What is Bulimia Nervosa?

Bulimia nervosa is an eating disorder in which a person engages in uncontrollable episodes of overeating (bingeing) usually followed by intentionally vomiting (sometimes called purging), misuse of laxatives, enemas, fasting, or excessive exercise to control weight. Bingeing, in this situation, is defined as eating much larger amounts of food than would normally be consumed within a short period of time (usually less than two hours). Eating binges may occur as often as several times a day but are most common in the evening and night hours. Due to the shame, guilt and disgust a person with bulimia nervosa often feels, bingeing and purging behaviors are often done in secret and the evidence of these behaviors may be hidden for months.

What Causes Bulimia Nervosa?

[TASK LIST]
- a) In the bulimia nervosa excerpt, within what period of time is a binge usually said to take place?
- b) Extend the bulimia nervosa excerpt from where it stops.
The data that comes next is not needed for any of this work.

[EXTRACTED ENTRIES]
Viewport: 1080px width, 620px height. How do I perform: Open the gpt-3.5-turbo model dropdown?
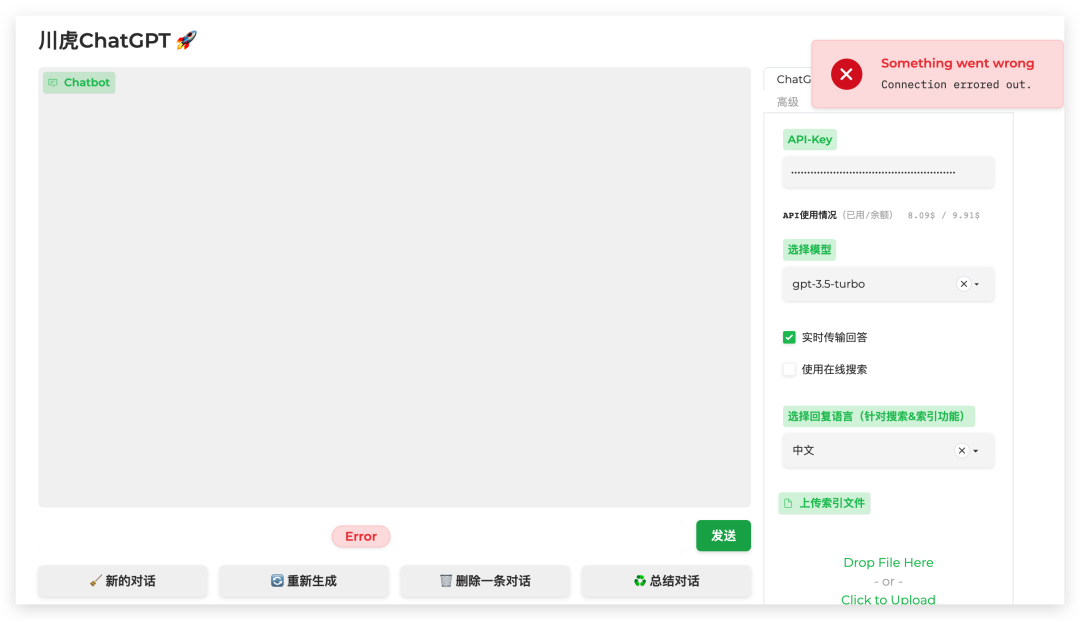tap(976, 284)
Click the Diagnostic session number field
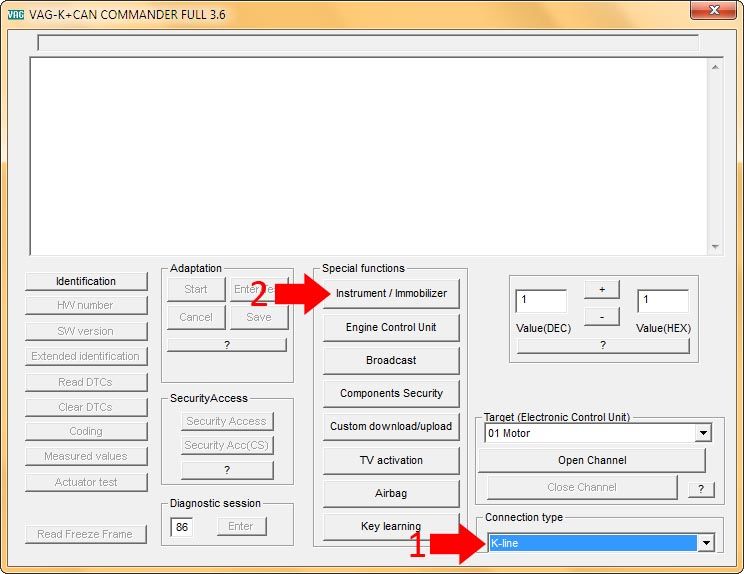 click(181, 527)
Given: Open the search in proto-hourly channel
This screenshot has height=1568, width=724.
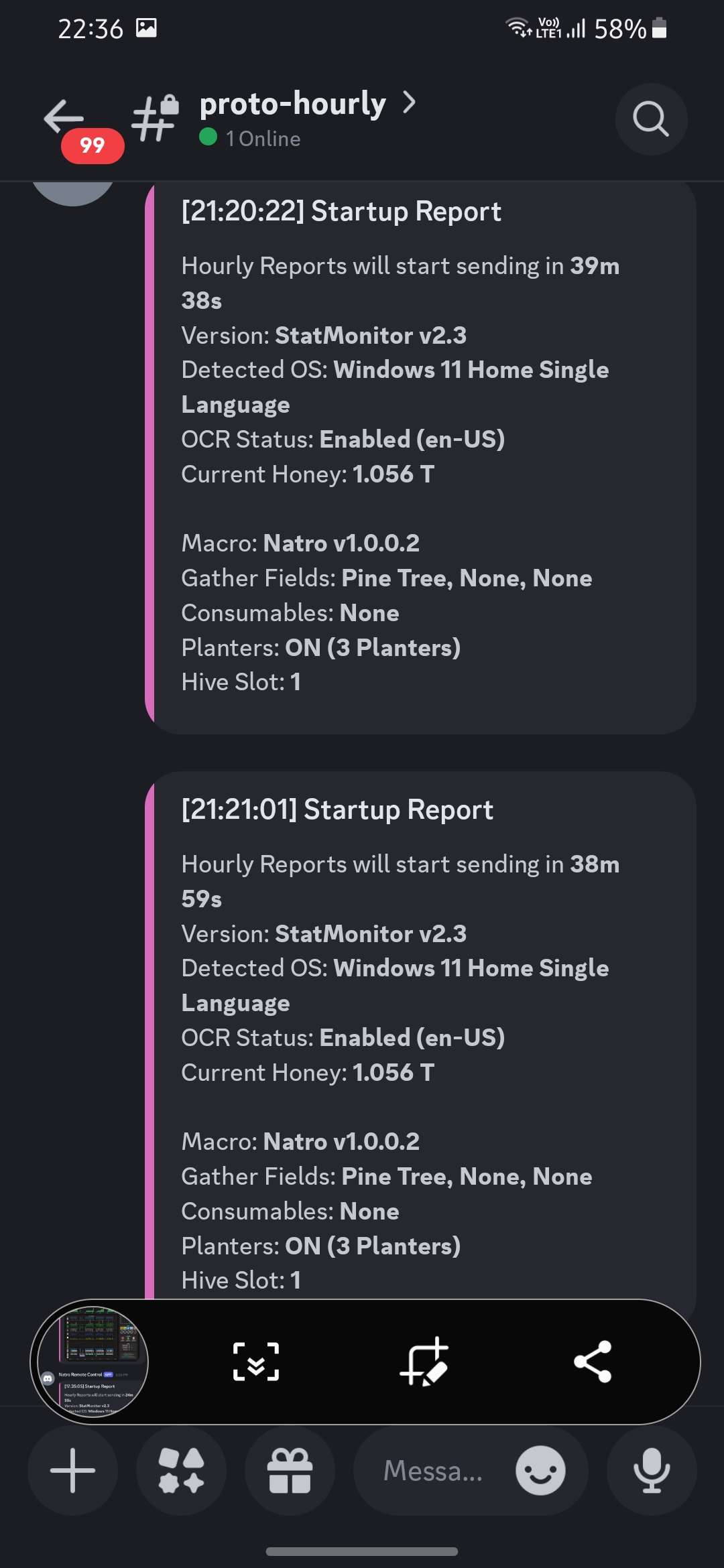Looking at the screenshot, I should click(x=650, y=119).
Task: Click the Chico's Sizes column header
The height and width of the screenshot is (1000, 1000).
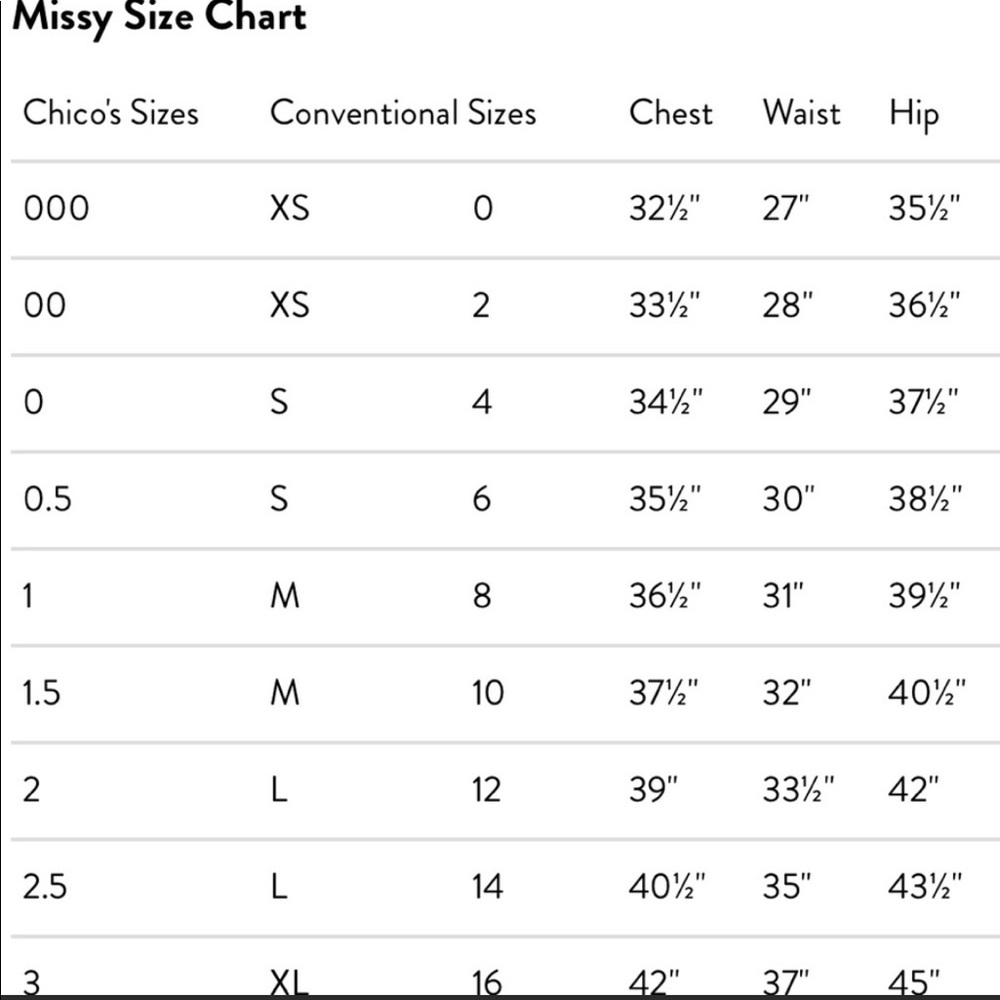Action: click(x=110, y=112)
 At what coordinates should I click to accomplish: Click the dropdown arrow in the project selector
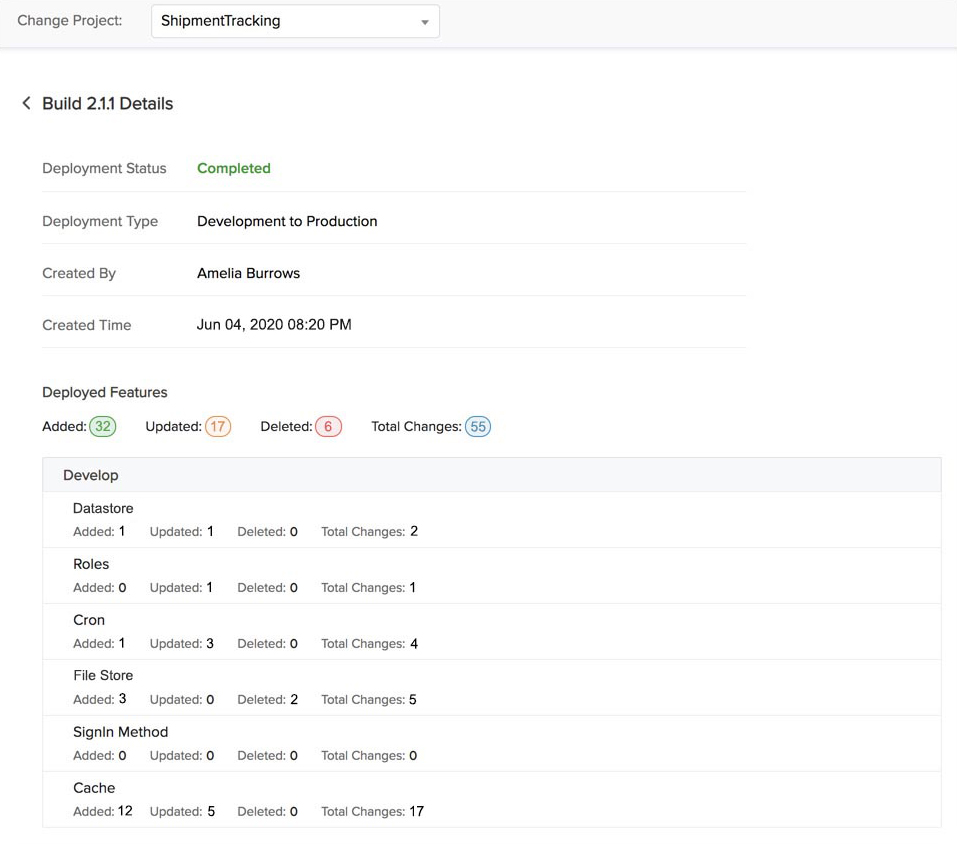[x=424, y=20]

[RESULTS]
- a) Usually less than two hours.

- b)
Bulimia Nervosa does not have a single cause. Rather, various factors culminate in to make an individual vulnerable to develop and maintain the eating disorder. Social attitudes toward body appearance, family influences, genetics, past traumatic experiences, and neurochemical and developmental factors may contribute to the development and maintenance of bulimia nervosa. Moreover, recent research suggests that certain areas of the brain function differently with an active eating disorder. A personal or family history of substance abuse, anxiety, depression or suicide is common. It is now clear that parents do not cause eating disorders but family support is essential for recovery.

Who is Affected by Bulimia Nervosa?

Bulimia nervosa not only affects individuals who have the diagnosis, but also their family, friends and loved ones. The majority of people diagnosed with bulimia nervosa are female, adolescent, and of normal or high weight. An estimated 1 to 4 percent of adolescent and young adult females in the United States are reported to have bulimia nervosa. However, bulimia nervosa is known to affect both sexes and span all ages, socioeconomic, ethnic, and racial groups.

What Kind of Person Tends to Get Bulimia Nervosa?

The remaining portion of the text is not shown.